The situation is worsened by the tradition of inheritance. In Britain the system of primogeniture (eldest takes all) was long the rule but in France and West Germany the tendency was for the land to be divided up among all the sons. This has created smaller, more numerous farms which simply aren’t economic. In Britain the average farm in 1970 comprised 91.3 acres while in France it was 51.9, 28.9 in West Germany and only 19 in Italy, so the drive is on to consolidate the smaller farms into fewer, enlarged farms to make use of modem methods and machinery. As France’s premier, Chaban Delmas, said in 1969, “agriculture should be run competitively like an industry”.

Naturally the smaller farmers don’t like this since it will mean many of them losing their independence as owners of their own means of life. The alternative for them is to become wage-slaves and they aren’t exactly keen to sample factory life so they cling stubbornly to the land.

Even so, there is a significant decline in the numbers who live by agriculture. In 1958 about 22 per cent, of the working population of The Six lived this way but by 1970 this figure had dwindled to around 13 per cent. So the land is being cleared. This is being accomplished partly by bribing some farmers into early retirement and through a natural drift to the towns caused by the fact that despite guaranteed prices, hard work and long hours, farm incomes lag far behind those of industry.

Liquidate the Rest
But even this is not enough if farming is to cease being a drain on the pockets of the industrial capitalists of the EEC. Dr. Mansholt, recently resigned president of the EEC Commision, who recently rocked the boat by claiming in a speech at Hampton Court that the EEC had failed to improve conditions generally for the great mass of its population, produced a plan to have one in every three farmers off the land by 1980. Just how this was going to improve the conditions of the redundant one-third Dr. Mansholt didn’t say, but Professor Vedel of France proposes something even more drastic. He insists that five out of every six French farmers must retire or find other jobs. Mansholt’s plan also calls for the withdrawal of 12½ million acres from production while Vedel suggests 26 million acres be withdrawn. And yet there are still some people around who tell us that the world cannot produce enough food to feed us all!

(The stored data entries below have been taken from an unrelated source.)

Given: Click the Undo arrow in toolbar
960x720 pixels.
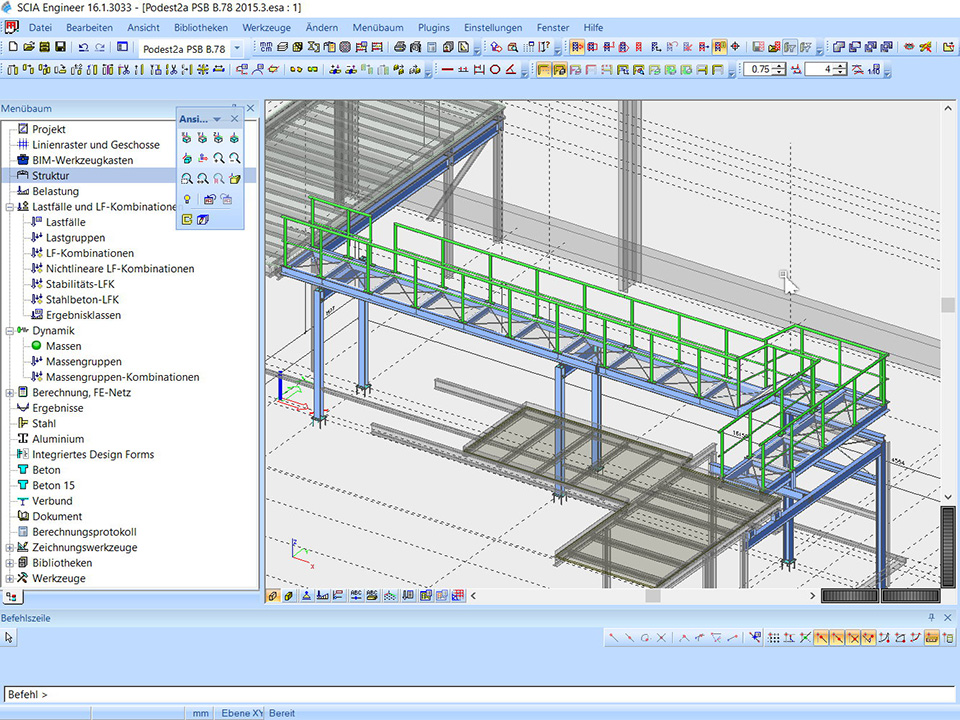Looking at the screenshot, I should pos(84,47).
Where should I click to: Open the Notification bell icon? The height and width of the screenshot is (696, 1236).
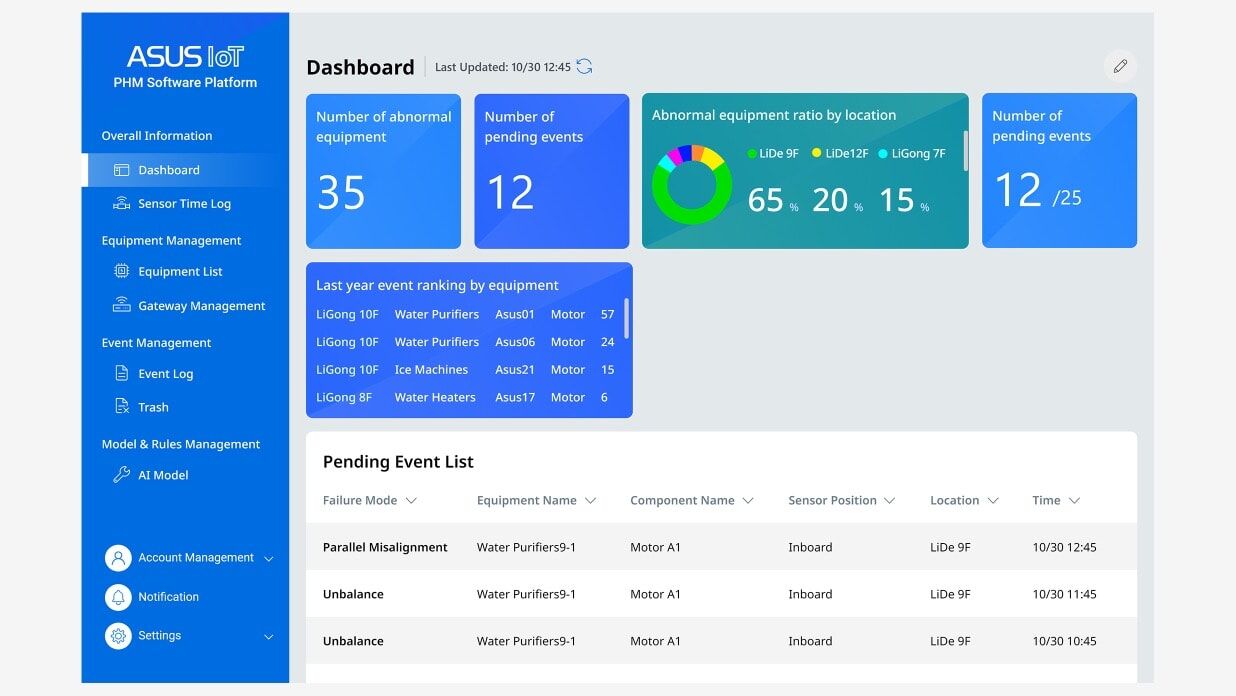tap(118, 597)
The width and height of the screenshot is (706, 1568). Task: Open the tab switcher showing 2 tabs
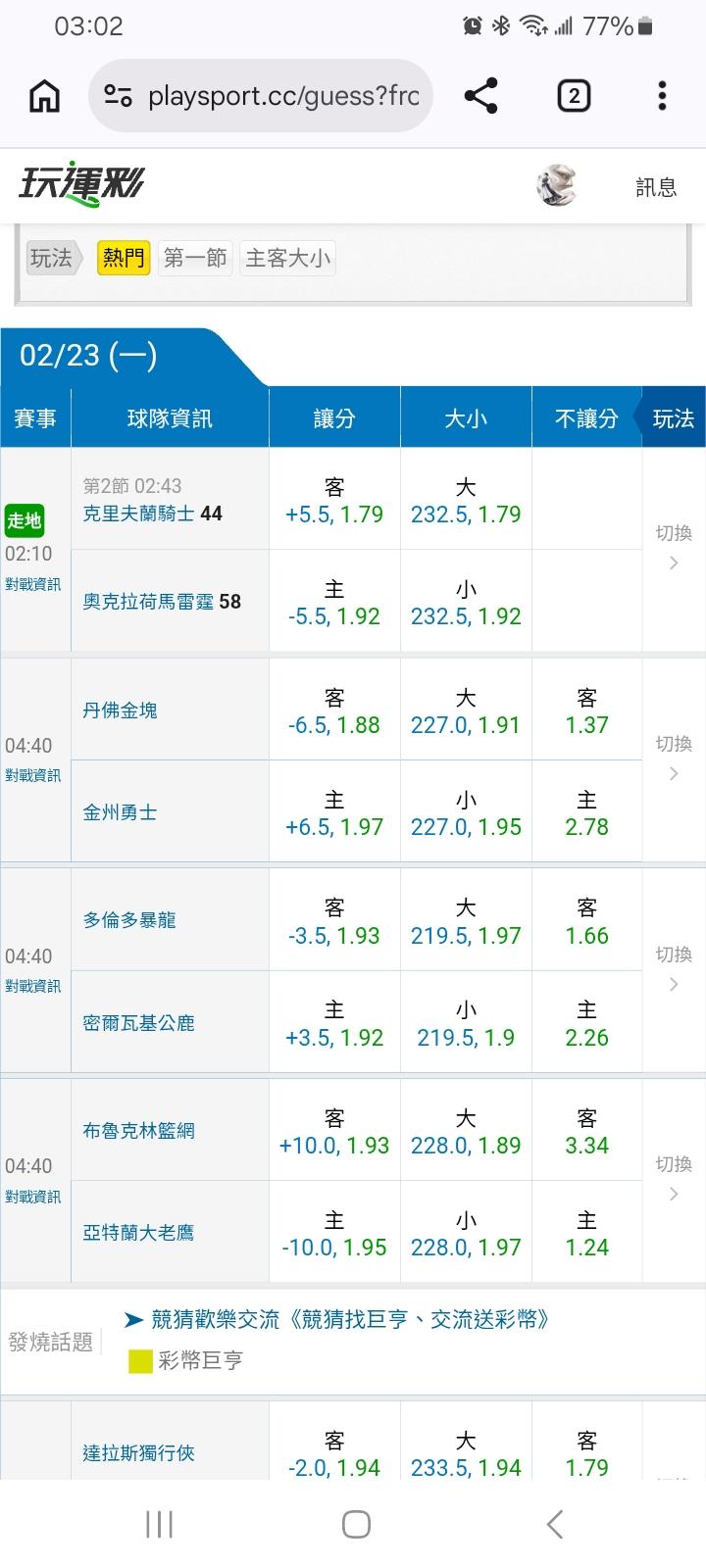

These modern clearances are only a continuation of the process described by Marx in The Communist Manifesto when he demolished the argument that socialists wished to abolish the private property of the small peasants:
There is no need to abolish that, the development of industry has to a great extent already destroyed it and is still destroying it daily.
And although Engels in 1894 was trying to win the support of the small peasants for the reforming French and German Social Democrats he nevertheless warned them that they were “hopelessly doomed” and that capitalist production would sweep them away “as a railway train would sweep over a push cart”.

Now that capitalism in the EEC has made up its mind to bring agriculture into line with its needs (the right food in the right quantity and at the right cost) then the remnants of small peasantry whose productivity falls far short of what industrialized farming can provide will be progressively driven from the land into the ranks of wage-slavery. This is the only possible ending to the story.